- CONSIGNE:
Poursuivez le texte consacré au premier EP de Sam Sauvage à partir de sa dernière phrase.

- TEXTE FOURNI:
■ ■ ■ ■ ■
Sur son tout premier EP, Sam Sauvage lui rend d’ailleurs hommage. Publié en 2023, le projet n’est encore qu’une ébauche. Il s’intitule Prémices. «Ce n’était évidemment pas innocent. Je n’étais pas encore sûr d’où je voulais aller. C’était vraiment une sorte d’EP zéro, la sortie la moins confiante du monde, en mode « si c’est bien, vous me le dites? » (rires) Je sais que ma maison de disques n’aimerait pas que je dise ça, mais On est là, c’est du Stromae acoustique. Si vous écoutez La Ville, vous entendrez Clara Luciani. Même une chanson aussi personnelle que Mon grand-père à moi est très référencée, en mode Biolay. Il m’a fallu du temps pour trouver un ton qui me représente vraiment.»
■ ■ ■ ■ ■
- DONNÉES FOURNIES:
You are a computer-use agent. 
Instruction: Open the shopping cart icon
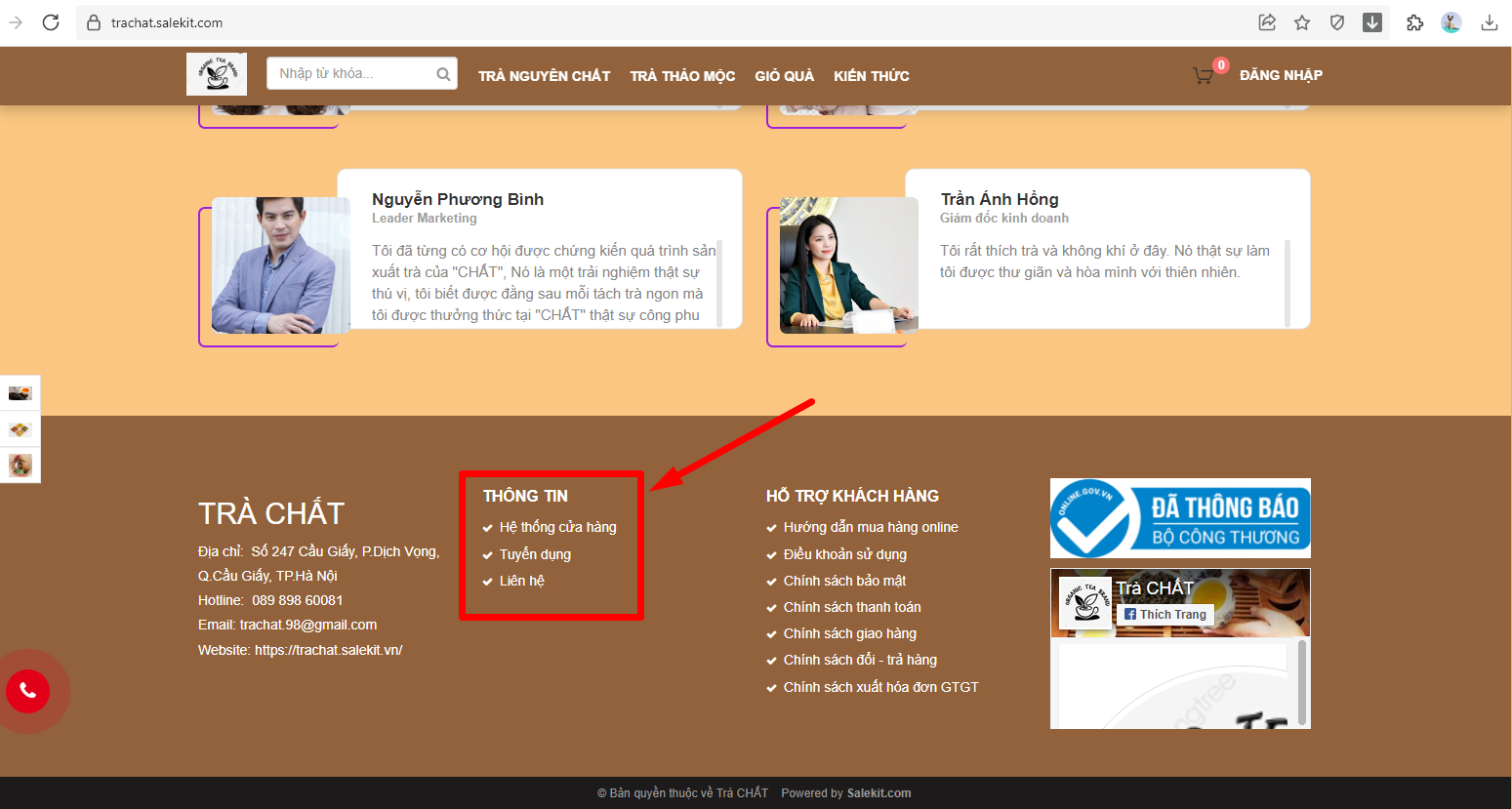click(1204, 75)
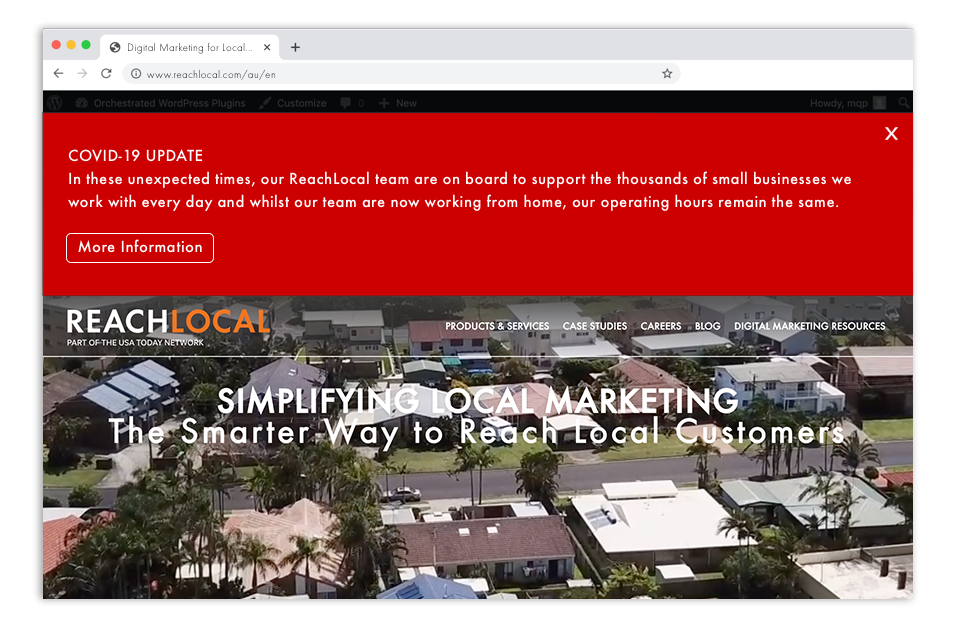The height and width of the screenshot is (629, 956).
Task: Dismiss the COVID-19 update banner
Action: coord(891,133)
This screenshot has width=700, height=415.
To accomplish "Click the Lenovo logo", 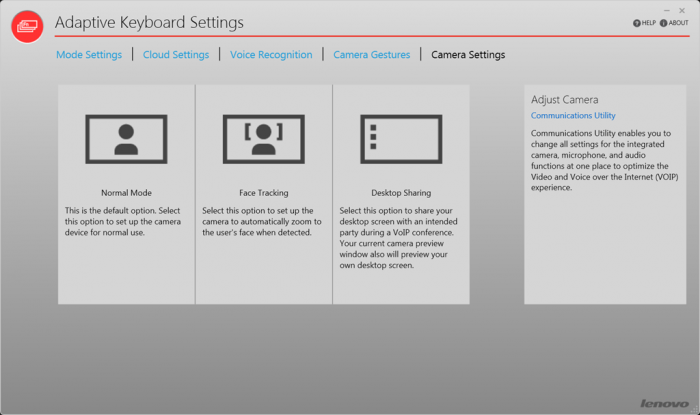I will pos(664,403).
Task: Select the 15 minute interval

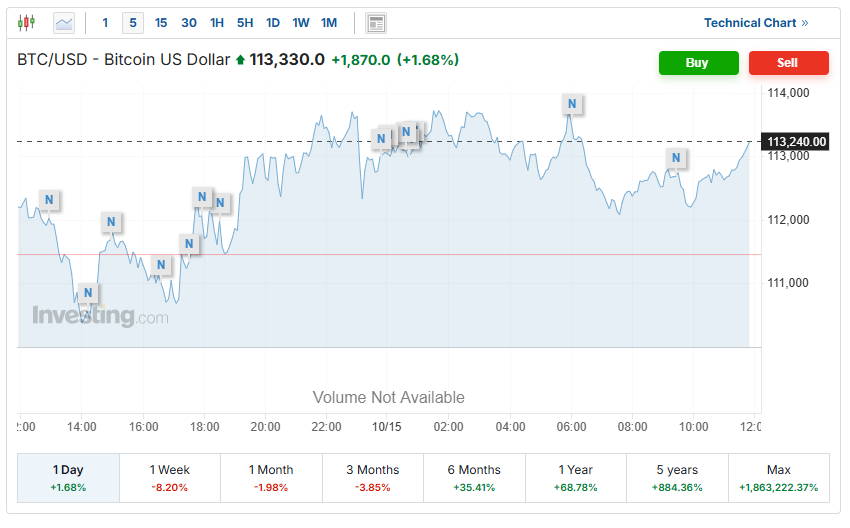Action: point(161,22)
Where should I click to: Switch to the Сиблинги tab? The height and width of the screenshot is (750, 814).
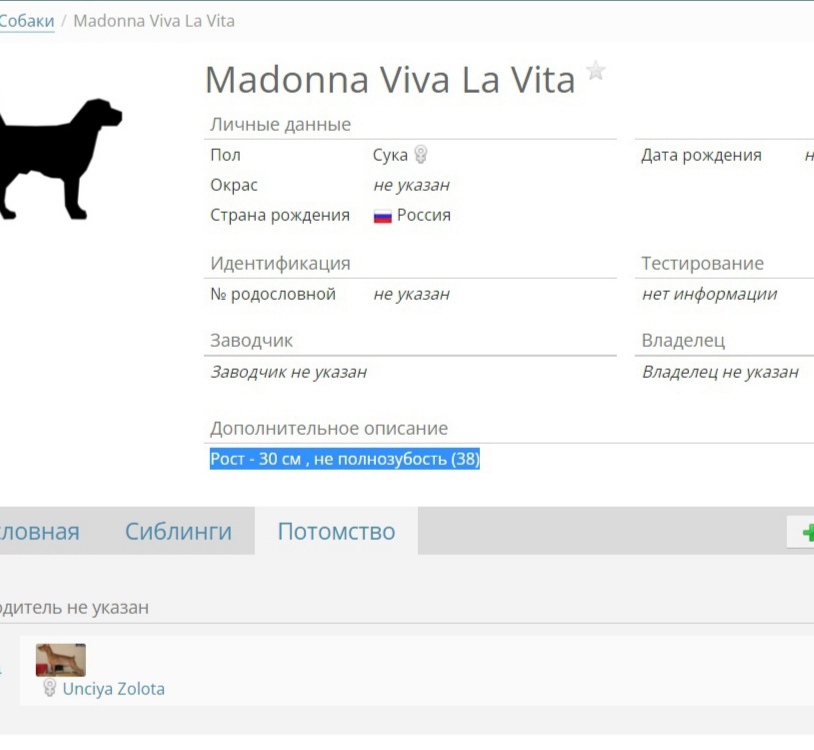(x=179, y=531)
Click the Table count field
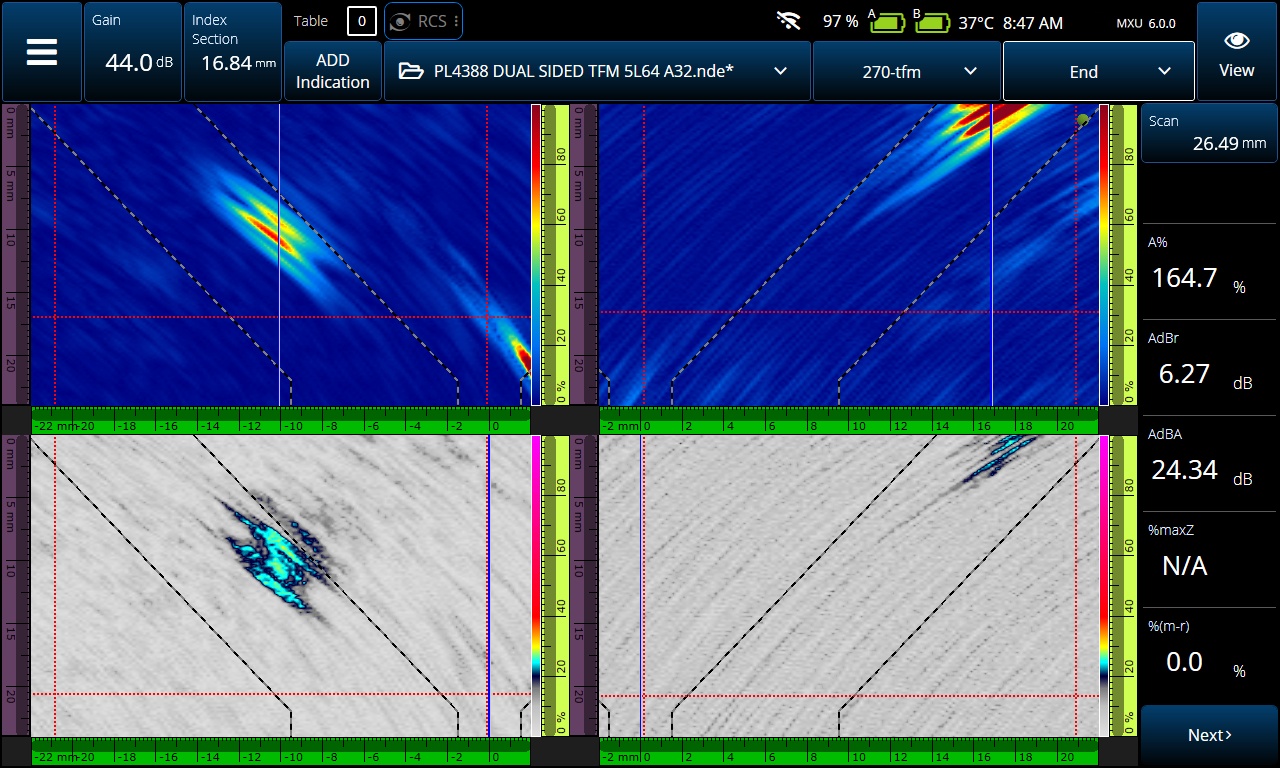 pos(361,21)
■ ■ ■ ■ ■
- RÉSULTAT DE L'EXERCICE:
Alter ego
Avec son nouvel EP, Sam Sauvage croit l’avoir enfin cerné. «J’ai l’impression qu’il me ressemble vraiment. Je pense avoir trouvé ma façon d’écrire et mon regard sur le monde.» Ce qui passe par une chanson French pop malicieuse au romantisme nocturne (Ali roule de nuit), désenchanté mais pas désespéré (La Fin du monde). Et aussi la création d’un alter ego, dont les accents maniérés n’empêchent pas la sincérité.
Dans Pas bourré, par exemple, Sam Sauvage chante: «Tout se joue dans l’attitude», comme pour se justifier. «Je sais que certains se disent que ce n’est pas naturel, pensent même éventuellement que je suis un produit marketing. Libre à eux. Personnellement, j’ai toujours été fasciné par ces gens qui pourraient faire croire qu’ils sont avocats ou boulangers, rien que par leur façon de parler, de se comporter. Tout le monde en joue jusqu’à un certain point. Quand vous tentez de séduire quelqu’un, c’est pareil. Donc oui, tout se joue dans l’attitude. Moi, du moins, elle m’a sauvé. A nouveau, au collège, je ne m’aimais pas, j’étais mal dans ma peau. Développer une certaine verve orale, m’habiller d’une certaine manière, c’était un peu ma seule porte de sortie pour exister, sans pour autant me trahir.»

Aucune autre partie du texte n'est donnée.